Newman Ertell

Biographical details
- Born: November 2, 1902
- Died: February 17, 1985 (aged 82) Detroit, Michigan, U.S.

Coaching career (HC unless noted)
- 1929–1948: Wayne

Head coaching record
- Overall: 183–135

= Newman Ertell =

American basketball coach (1902–1985)

Newman Hood Ertell (November 2, 1902 – February 17, 1985) was the head basketball coach at Wayne University (now Wayne State University) from 1929 through 1948.

==Early years==
Ertell was born in 1902, the son of James and Marie Ertell. He grew up in Detroit and graduated from Northern High School (Detroit). He attended Detroit City College (later merged with other institutions to form Wayne University and later renamed Wayne State University). While attending Detroit City College, he played basketball and football for four years, was captain of the basketball team during the 1924–25 season, and also competed in track and swimming.
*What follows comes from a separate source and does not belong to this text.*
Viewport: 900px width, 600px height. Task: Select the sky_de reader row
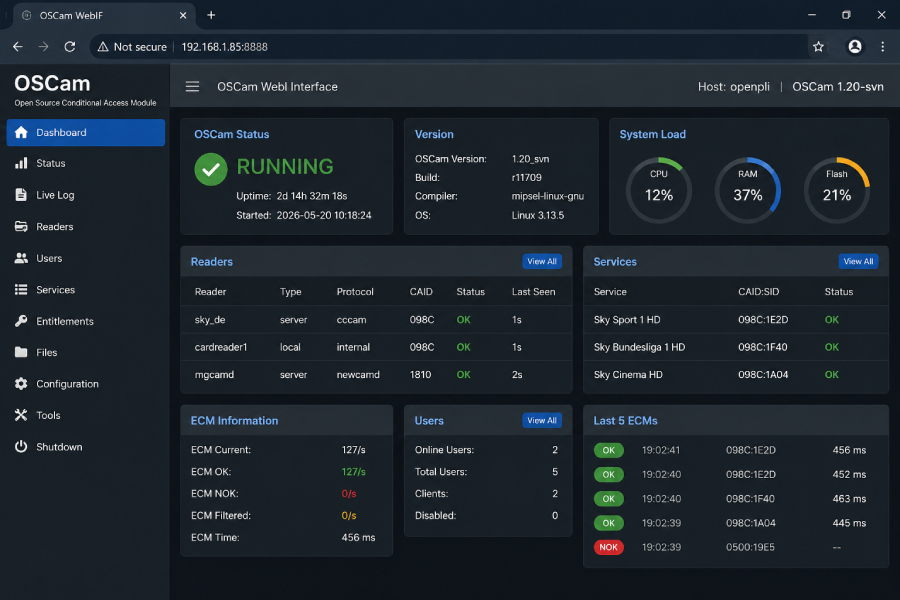click(x=376, y=320)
He graduated from Detroit City College in 1925 and later received a master's degree from the University of Michigan in 1933.

==Wayne State coach and administrator==
Ertell was hired as Wayne University's men's basketball coach in 1929. As coach, he scheduled games against top opponents and took his team to the NAIA basketball tournament in the late 1930s. He stepped down as basketball coach in September 1948. As Wayne's basketball coach, Ertell compiled a record variously reported as either 182–134, or 183–135. He was also an assistant coach to the football team for four years and later served as coach of the school's golf team.
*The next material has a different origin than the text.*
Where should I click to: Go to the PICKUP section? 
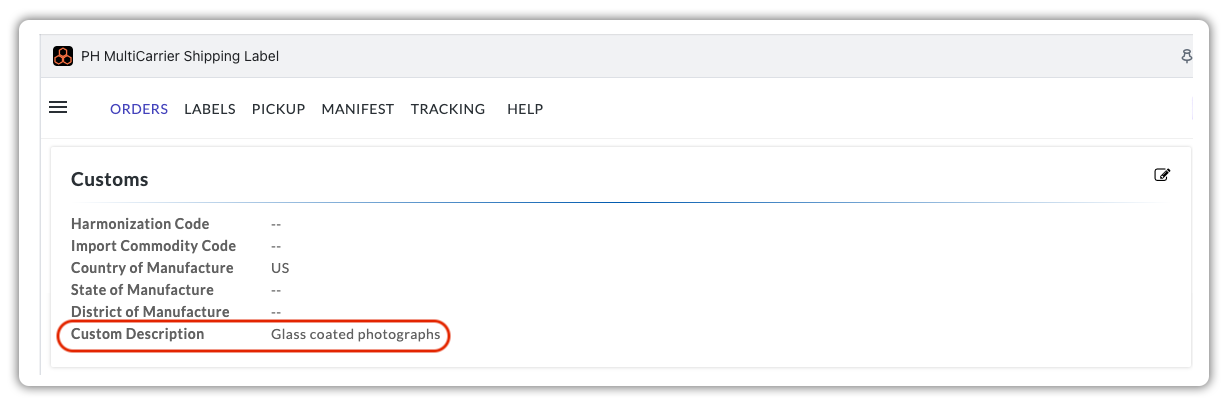click(279, 109)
Ertell remained active as the school's director of intramural sports, a position he assumed in 1930. He remained as director of intramural sports until he retired in June 1967. In all, he spent 37 years at Wayne.

==Later years==
Ertell received the Willie Heston Award from the National Football Foundation's Detroit chapter in 1970. In 1977, Ertell was inducted into the Wayne State University Hall of Fame. He died in February 1985 at age 82.